Wo gibt’s denn heut noch gute Menschen?

„Früher war alles besser“, „Heute denkt jeder nur an sich“. Das sind Sätze, die mir in Bahn und Bus, morgens im Schwimmbad und mittags in der Schlange im Frischmarkt um die Ohren rauschen. Ich klappe letztere dann gern zu.

Trotzdem bleibt etwas hängen, denn genetisch sind wir programmiert, schlechte Nachrichten fest zu halten. Früher, als wir noch in Horden lebten, rettete uns das Wissen um Gefahren das Leben. Heute geht es im Alltag meist nicht um Leben und Tod. Was wir speichern, rettet uns nicht, es verdirbt uns die Laune.

Meine Sammlung von Lebensregeln ist – so hoffe ich – ein konstruktives Gegenstück zu den misanthropischen Warnungen, dich ich von Mitmenschen empfange.
Heute konnte ich meinen persönlichen Geboten ein neues hinzufügen:
„Wenn ich darum bitte, habe ich die Chance darauf, dass mir gegeben wird.“

Ich beziehe diese Weisheit aus einer schlichten Begegnung heute morgen im Duschraum des örtlichen Schwimmbades:
Gerade begann ich mich über meine Vergesslichkeit zu ärgern (kein Shampoo dabei) – da sah ich, wie meine Duschnachbarin eine XXL-Flasche Haarwaschmittel in ihre Tasche steckte. „Könnten sie mir eine Handvoll Shampoo abgeben?“, fragte ich hoffnungsvoll.
„Gern, ich habe hier sogar noch eine Probeflashce, die können sie behalten.“

Jetzt habe ich sogar noch Shampoo für vier weitere Schwimmmorgende in der Tasche.

Mit der Duschnachbarin auf der anderen Seite entspann sich dann folgender Dialog:

„Die Menschen denken nicht nur an sich.“
„Nein, wir behalten nur immer die schlechten Beispiele im Kopf.“
„Zum Glück darf man manchmal umlernen“.
„Stimmt, und schönen Sonntag noch.“
„Ihnen auch.“

Wenn man das ganze dann noch notiert, im Blog, im Notiz- oder Tagebuch, dann sichert man sich mal ganz gegen den Strom die guten Nachrichten.

Gestern sammelte ich eine – verglichen mit meiner kleinen Schwimmbad-Episode – ungleich bessere Nachricht ein: Der Vater eines Kita-Kindes erzählte bei einer Feier beiläufig, seine Familie habe vor Monaten die Pflegschaft für einen jungen Somalie übernommen, einen Lampedusa-Flüchtling, der abgemagert und Hepathitis-krank in Deutschland gelandet sei.
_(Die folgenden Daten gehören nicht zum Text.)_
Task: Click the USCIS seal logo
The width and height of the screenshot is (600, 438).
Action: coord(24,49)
Der Junge mache sich prima, er gehe zur Schule, habe Freunde gefunden. Das Ganze sei ein Geben und Nehmen, die Familie fühle sich bereichert.“
Ja, das gibt’s. Diesem Pflegevater ist es ernst mit dem Engagement, er ist selbst traumatisiert durch Jahre des Einsatzes im Kosovo, er hat viel nachgedacht und eines gelernt: Es gibt überall gute Menschen.
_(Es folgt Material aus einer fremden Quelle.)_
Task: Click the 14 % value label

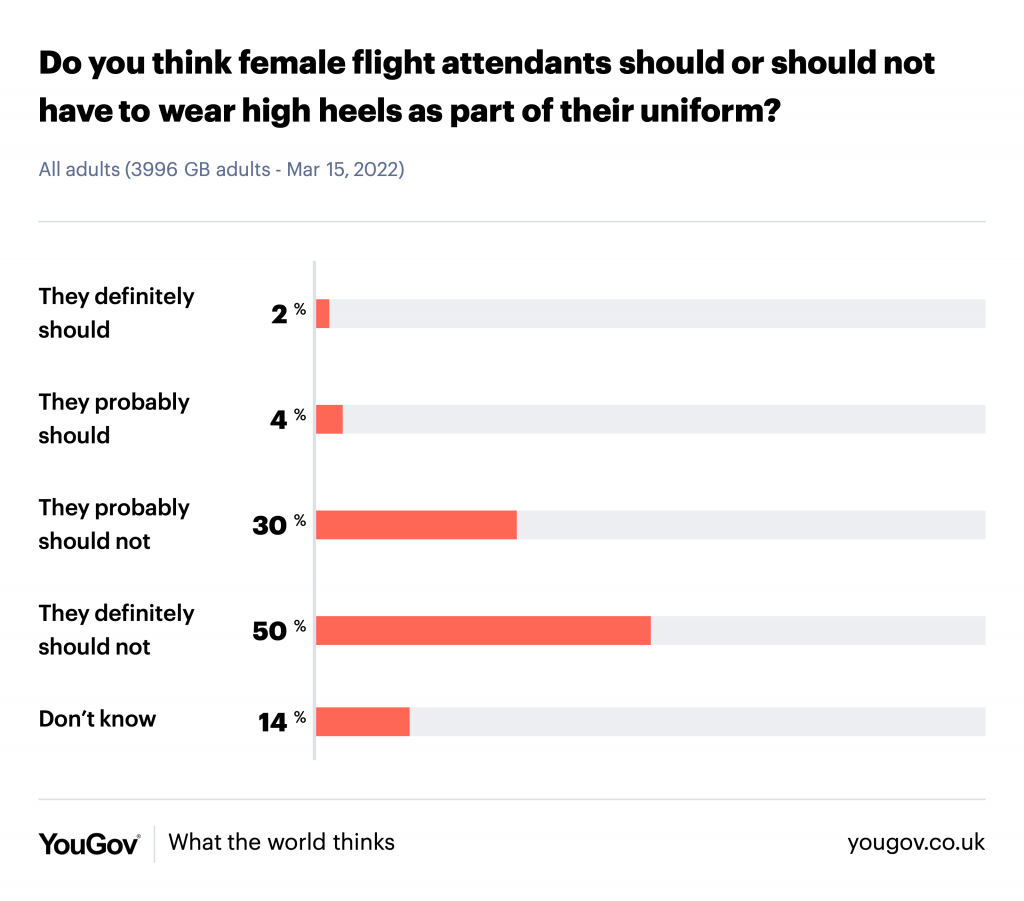Action: point(281,721)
Ich bin sehr berührt von diesem Beispiel der Humanität. In dem ich es hier aufschreibe, setze ich mir selbst einen Anker – so heißt das unter Dozenten für heilsames Schreiben. Mir gefällt auch der Ausdruck: „Erinnerungsinsel“ – das klingt so noch Urlaub und Paradies. Wie dem auch sei: Der Laune tut’s gut.

Einen schönen Sonntag für Euch alle.